Why not? The answer is simple and banal: because our intellectual habits and protocols don’t allow it: the same dilemma – the same irritating dilemma – is at the heart of many ‘philosophical problems’, whether in moral philosophy – attempting to move from ‘is’ to ‘ought’ – in epistemology – distinguishing between ‘belief’ and ‘knowledge’, as in ‘what do we mean by “knowing” and why is it different to believing? – and ontology – what does it mean ‘to be’?

So after something of detour, to get back to Rudyard, his novel Kim, his take on India and on British imperialism, that same irritating dilemma presents itself in what the curse of relativism: was and is imperialism in any stripe or form a ‘bad thing’ or a ‘good thing’? Answer, unhelpfully it has to be said: well, it depends (which is where the relativism comes in).

If, like Rudyard Kipling, you were born in the middle of the 19th century – he was born on December 30, 1865, in Bombay – when Britain’s imperial might was at its height and seemed unassailable, unlike a century later when it was on its last legs and assailed on all sides, not least by the ‘young boomer generation’ in Old Blighty – it would have been almost wilfully perverse to have questioned the legitimacy of the British empire and Britannia’s ‘rule’ over an estimated one-quarter of the world and its peoples.

A few did question it at the time, of course, but they were written off as ne’er-do-wells, who were at best stupid and benighted and at worst treasonous.

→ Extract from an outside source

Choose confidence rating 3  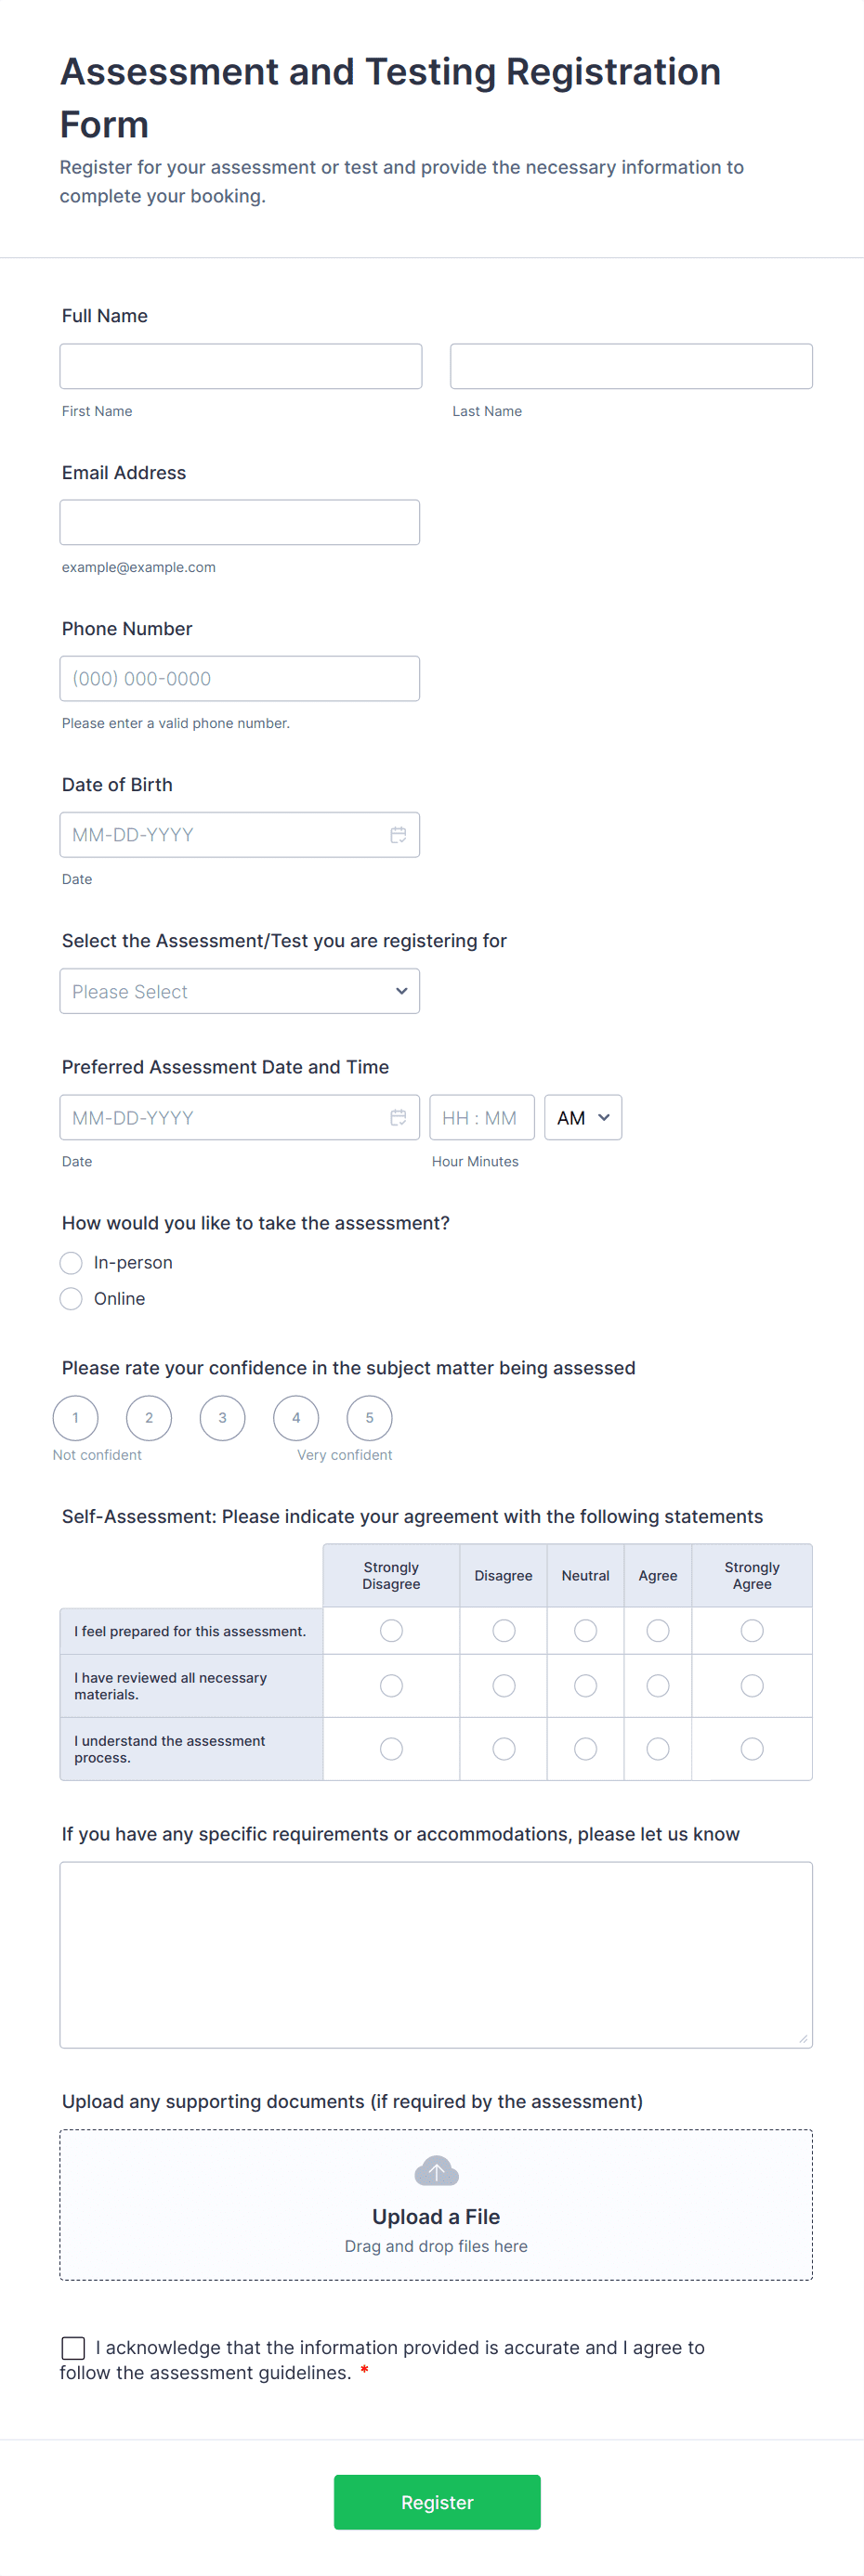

I suggest it is wholly understandable that Kipling was one of the millions of Brits who cheered on the Empire and all Britannia’s work. Furthermore, in his novel Kim he even portrays ‘Indians’ as loyal imperialists only too grateful for Britannia’s rule over them.

Kipling was aware of the Indian Mutiny which had broken out eight years before he was born and he refers to it in his novel. But he stuck to the party line – and I suggest this was sincere and wholly in keeping with how he had been raised and educated – that the mutineers were akin to wild troublemakers and nothing more. That they, as proud ‘Indians’, objected to British rule might not even have occurred to him.

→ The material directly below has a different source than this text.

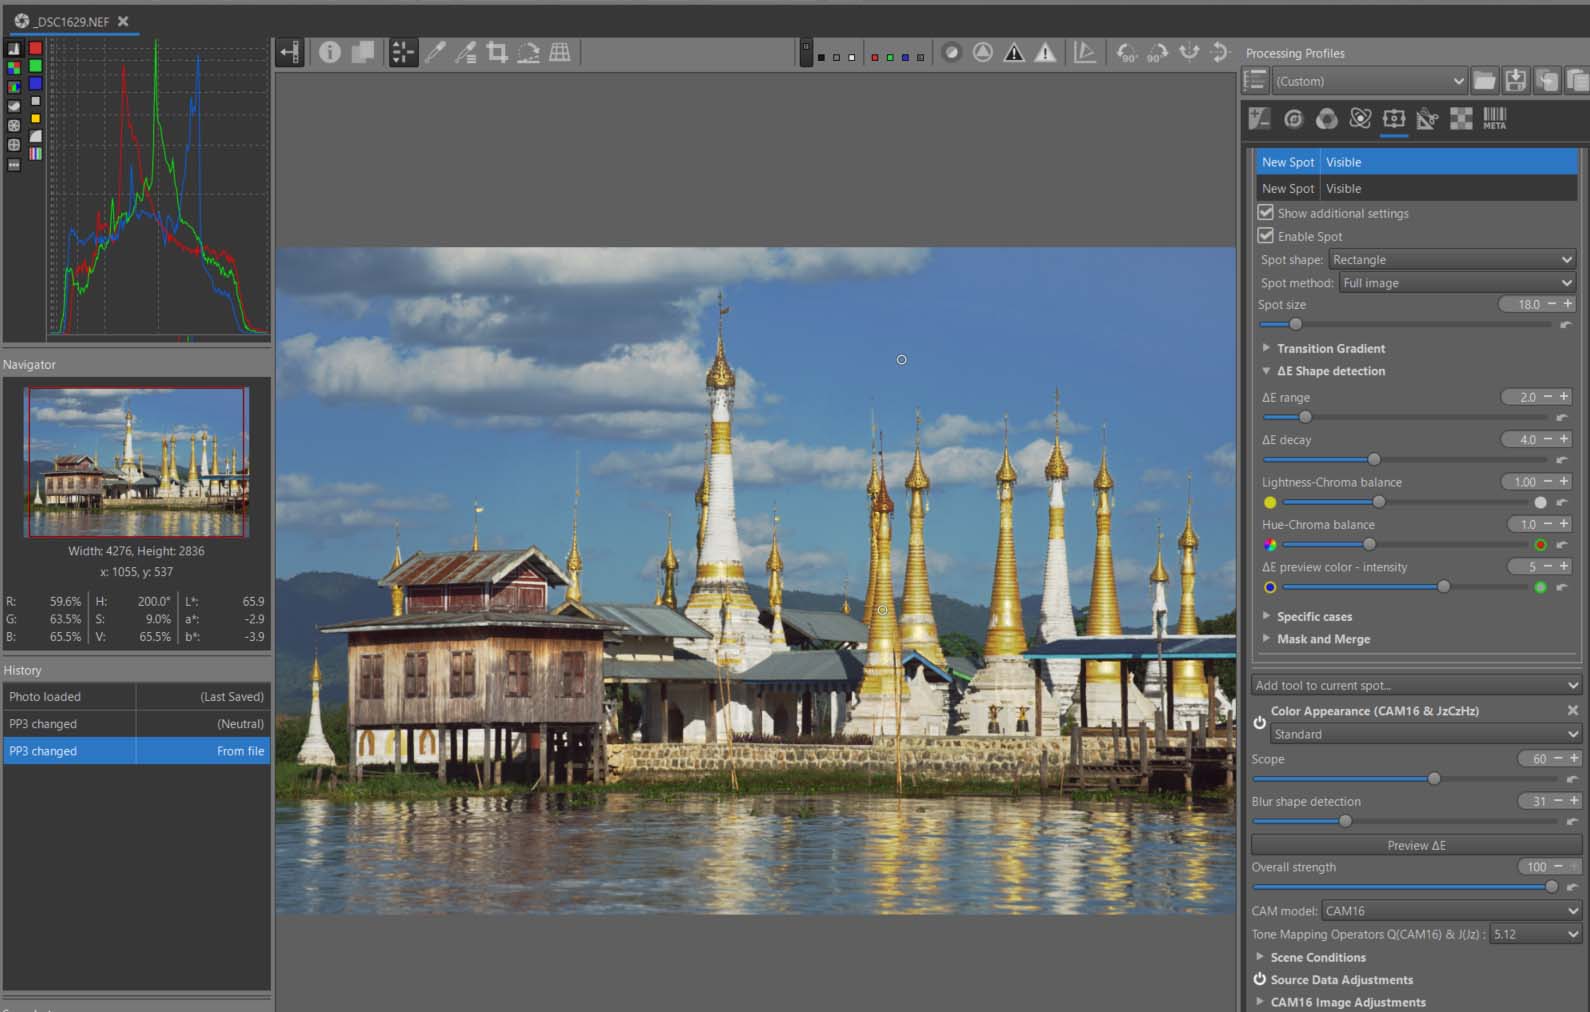
Task: Expand the Mask and Merge section
Action: pos(1322,640)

Some of the above has been covered recently in this blog and you can find it here. But I shall consciously repeat one point: that Kipling’s take on India and the ‘Indians’ was arguably more nuanced than that of a great many, probably almost all, of his Anglo-Indian contemporaries.

Thus he did not lump all of India’s peoples together as ‘Indians’ as other would do: he distinguished between different, sometimes very different, ethnicities and cultures and – I at least – detect more than a little fondness for the variety of ‘Indians’ he encountered and mixed with.

It happened that after five years in Bombay, where his first language was Urdu, learnt from domestic staff, and where he had to be told to speak English with his parents, he and his three-year-old sister Alice were packed off to Britain to be lodged with a family in Portsmouth.

Six years later he was again packed off again, this time to a boarding school in North Devon where most boys were intended to join the British army.

I shall indulge in a little amateur psychology here: at the house in Portsmouth where the couple he lodged with treated him badly, Kipling was very, very unhappy. Then went he went on to his boarding school, at first he was equally unhappy, but once he had made friends he did enjoy himself.

More to the point is that it is not unlikely that he looked back on the first five years of his life in Bombay though nostalgic lenses, and when he finally went did return to India, he landed a reporter’s job on a newspaper and loved it.

Certainly, Kipling was a convinced imperialist: it would be dimwitted to describe him as an ‘unashamed’ imperialist as for him and the many thousands of Anglo-Indians around him there was nothing to be ‘ashamed’ about. He did think the British Empire was serving India and her people, a conviction shines throughout is novel Kim.

Whether or not that will spoil your reading of Kim, I can’t say. I, who am not ‘an imperialist’ and, very oddly, lean ever more to the left as I grow older – though I take great care not to align myself with any political party as I value being able to speak my mind come what may – did not find it spoiled my reading of the novel at all.